Beta-catenin in the nucleus does this by activating a gene called Slug. Slug inhibits the production of beta-catenin's partner in cell adhesion, E-cadherin. The shortage of E-cadherin prevents the cell from adhering to adjacent cells. The cell takes on a boat-like shape and, leaving the pack, invades neighboring tissues until it enters the bloodstream. This migrating cancer cell can, in time, form a new tumor by entering distant tissue via the bloodstream and multiplying there.

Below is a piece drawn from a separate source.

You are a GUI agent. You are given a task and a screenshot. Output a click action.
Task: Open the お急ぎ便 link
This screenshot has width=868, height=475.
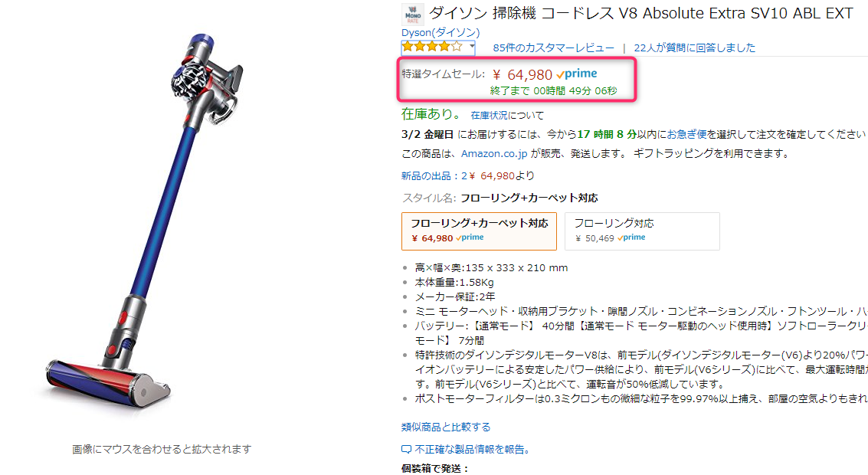pyautogui.click(x=686, y=134)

Ben-Ze'ev's team discovered that when such a colon cancer cell becomes surrounded by other such cells in a crowded environment (whether in the body or in the lab), minute quantities of E-cadherin in the cell recruit beta-catenin from the nucleus and can thus begin the process of binding together.
Lower levels of beta-catenin in the nucleus result in decreased Slug production (and increased E-cadherin production). As a result, the cells stick together and form a tissue-like organization – losing their metastatic properties. This is precisely the process that the scientists hope to be able to induce in patients to block metastasis.
"The fact that the invasive process in colon cancer can be reversed is surprising," says Ben-Ze'ev. "It offers hope of reversing the metastatic process or even preventing it in the future by designing a drug that targets Slug."
Prof. Avri Ben-Ze'ev's research is supported by the M.D. Moross Institute for Cancer Research, the Yad Abraham Center for Cancer Diagnostics and Therapy, and the late Maria Zondek. Prof. Ben-Ze'ev is the incumbent of the Samuel Lunenfeld-Reuben Kunin Chair of Genetics.